Return, exactly and with nothing added, the line with "This screenshot has" together with all lines after it through the end of the data below. No pictures belong in the copy.

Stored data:
● ● ●
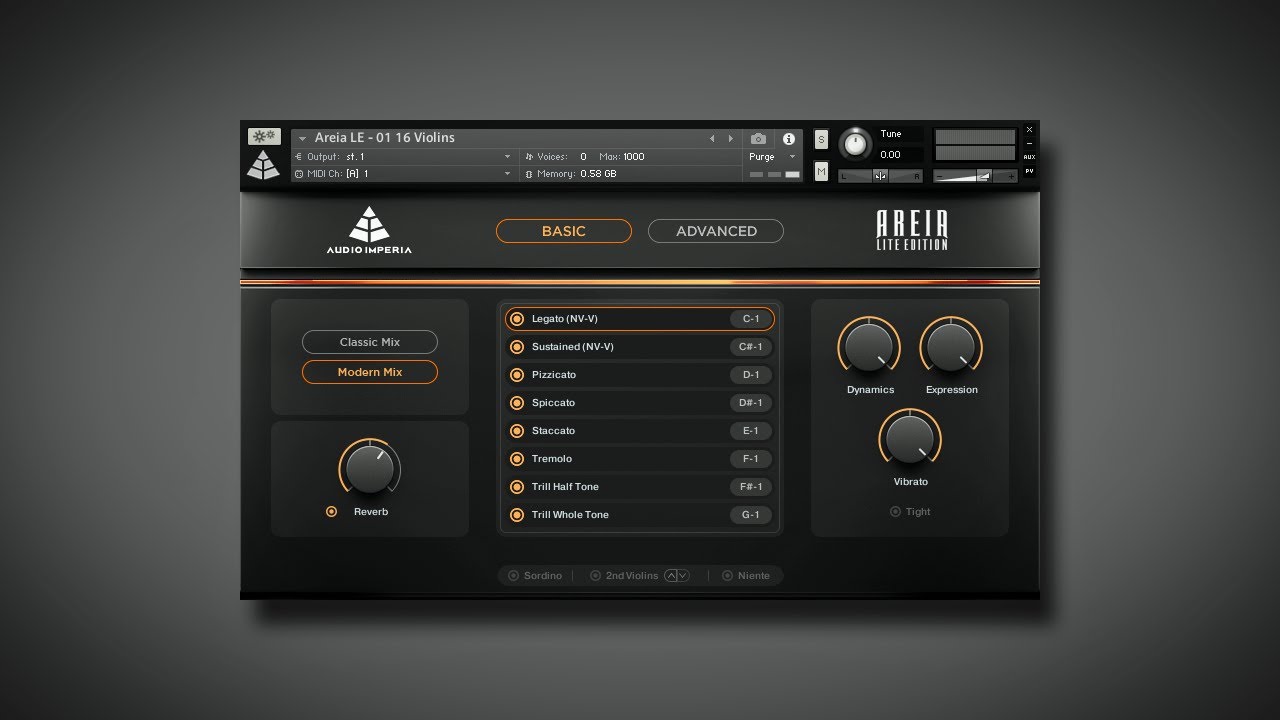The height and width of the screenshot is (720, 1280).
Task: Solo the instrument with S button
Action: point(821,139)
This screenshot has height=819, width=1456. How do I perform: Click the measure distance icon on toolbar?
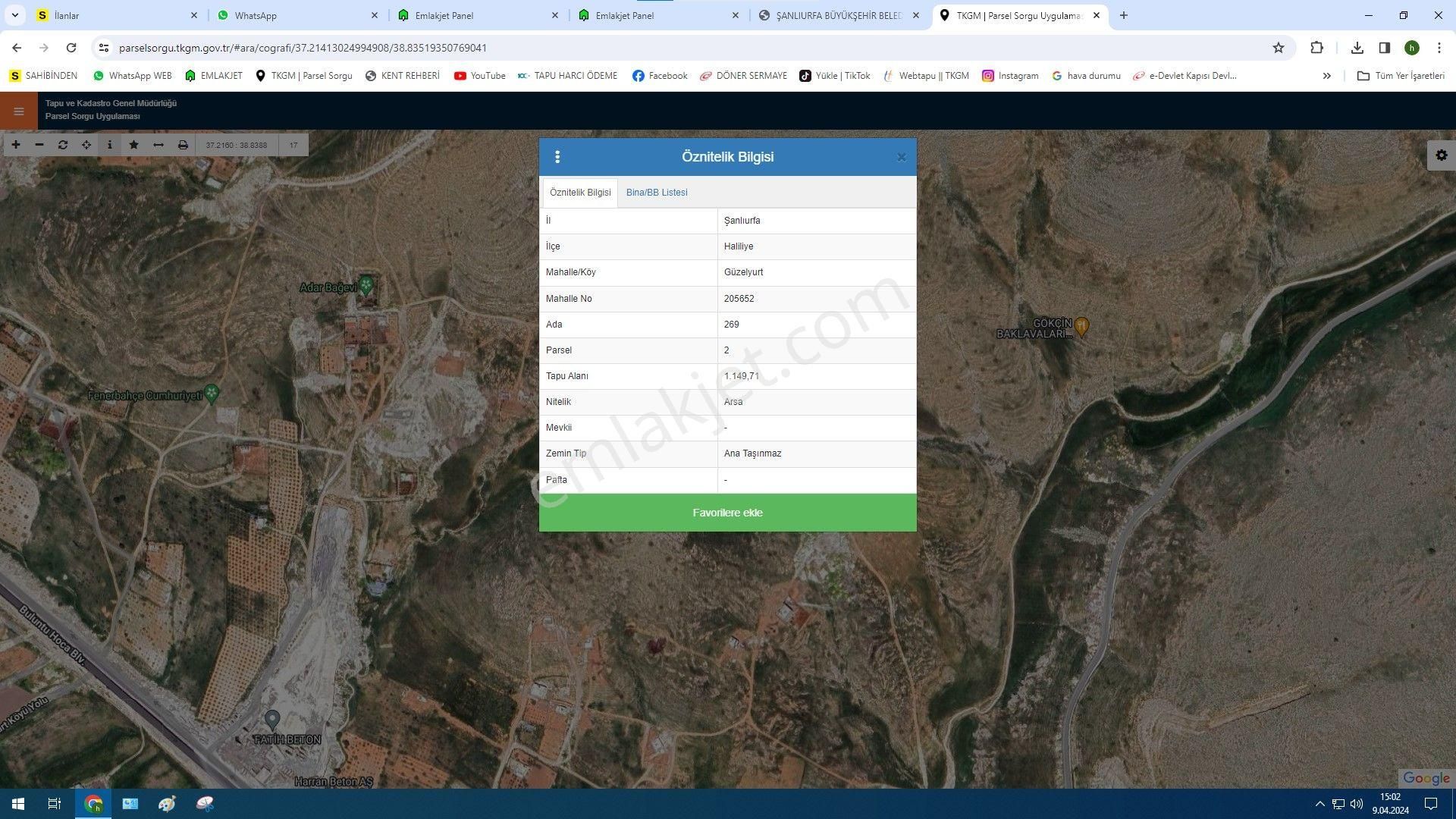[x=158, y=145]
● ● ●
Task solution:
This screenshot has height=819, width=1456. How do I perform: Click the measure distance icon on toolbar?
[x=158, y=145]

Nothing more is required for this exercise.